Für das eigene Ego

Ägypten wählt zum ersten Mal in seiner Geschichte einen Senat

  • Oliver Eberhardt
  • Lesedauer: 3 Min.

Wähler*innen, die für die Partei »Zukunft der Nation« (ZdN) stimmten, erhielten Essenspakete, das Zeitfenster für die Wahl war mit zwei Tagen wie in Ägypten üblich weit geöffnet. Und trotzdem: Die Wahlbeteiligung blieb so niedrig wie nie zuvor seit der Machtergreifung des ehemaligen Generalstabschefs Abdelfattah al-Sisi im Sommer 2013. Gerade einmal 14,23 Prozent der um die 62 Millionen Wähler*innen gaben nach Angaben der Wahlbehörde am 11. und 12. August 2020 ihre Stimme ab. Es gewann die ZdN.

Die 2014 von Geheimdienstlern und Militärs gegründete ZdN entwickelte sich ziemlich schnell zu einer Art Einheitspartei, die das politische Leben im Land dominiert. Ein Parteiprogramm gibt es nicht, stattdessen steht man felsenfest hinter Präsident Abdel Fattah al-Sisi und seiner Regierung.

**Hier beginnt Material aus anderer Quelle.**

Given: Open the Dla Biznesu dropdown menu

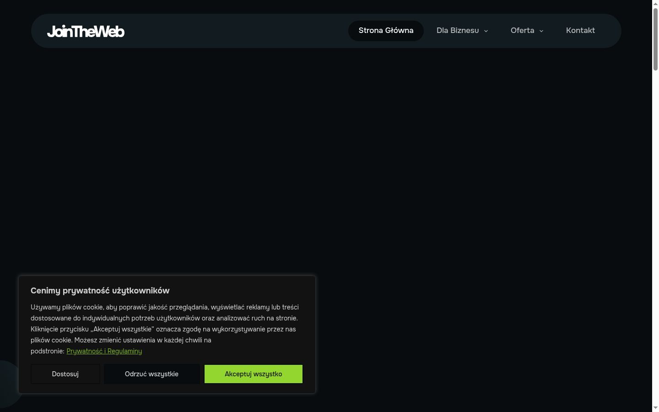Looking at the screenshot, I should pyautogui.click(x=462, y=31).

Längst ist die ZdN die größte Partei im Parlament, denn nachdem man zunächst bei der Parlamentswahl 2015 mit 53 der 396 Sitze stärkste Fraktion geworden war, liefen Abgeordnete anderer Fraktionen und Unabhängige zur ZdN über. Und nun also hat man sich auch eine Mehrheit im Senat gesichert, einem neuen Oberhaus des Parlaments, das vor allem dazu da ist, Verfassungsänderungen und Staatsverträge zu ratifizieren.

Das Wahlsystem ist kompliziert: 100 der Senator*innen werden vom Präsidenten ernannt, die anderen 200 gewählt. Davon werden wiederum 100 nach Parteilisten gewählt und die anderen 100 in Wahlkreisen. Um diese Sitze bewarb sich nur eine von der ZdN dominierte Liste; die Mandate gingen vollständig dorthin. In 74 Wahlkreisen wird es am 8. und 9. September noch eine Stichwahl geben, die aber nahezu bedeutungslos ist. Denn zusammen mit den 100 vom Präsidenten ernannten Senator*innen hat al-Sisi nun sowohl in Parlament als auch im Senat sichere Mehrheiten hinter sich. Und damit die Möglichkeit, sich vor allem Verfassungsänderungen ohne Referendum absegnen zu lassen.

Seit seiner Machtübernahme regiert der 65-Jährige zunehmend autokratisch. Zehntausende Kritiker*innen, die meisten davon jung, wurden inhaftiert, oder gar in Massenprozessen zum Tode verurteilt. Dass er dennoch stets bemüht ist, seine Handlungen legitimieren zu lassen, hat vor allem mit ausländischem Druck zu tun: Die staatlichen Kassen sind leer. Man ist auf ausländische Investitionen, Kredite des Internationalen Währungsfonds angewiesen. Nachdem al- Sisi 2013 Präsident Mohammad Mursi abgesetzt und inhaftiert hatte, das Militär Proteste niederschlug, Tausende getötet wurden, hatten sich viele westliche Länder kurzzeitig vom neuen Machthaber abgewandt. Doch damals konnte er noch auf die Unterstützung von großen Teilen der Öffentlichkeit zählen, die ihn als starken Kämpfer gegen das Erstarken islamistischer Kräfte wie der Muslimbruderschaft sah, die vor allem auf dem Land viele Unterstützer*innen hat, und mit Mursi für einige Jahre den Präsidenten stellte.

Doch mit der Wirtschaftskrise und einer wachsenden Armut ist al-Sisi unter Druck geraten, und nichts zeigt das so deutlich wie die Wahlbeteiligung. Obwohl die ZdN, die über umfangreiche finanzielle Mittel zu verfügen scheint, mit Essenspaketen und anderen kleinen Aufmerksamkeiten lockte, machten sich nur wenige die Mühe eines Urnengangs. Hatten al-Sisi und seine politischen Unterstützer*innen schon bei vorherigen Wahlen und Referenden nur noch einen kleinen Teil der Bevölkerung begeistert, herrscht nun vor allem Abstinenz.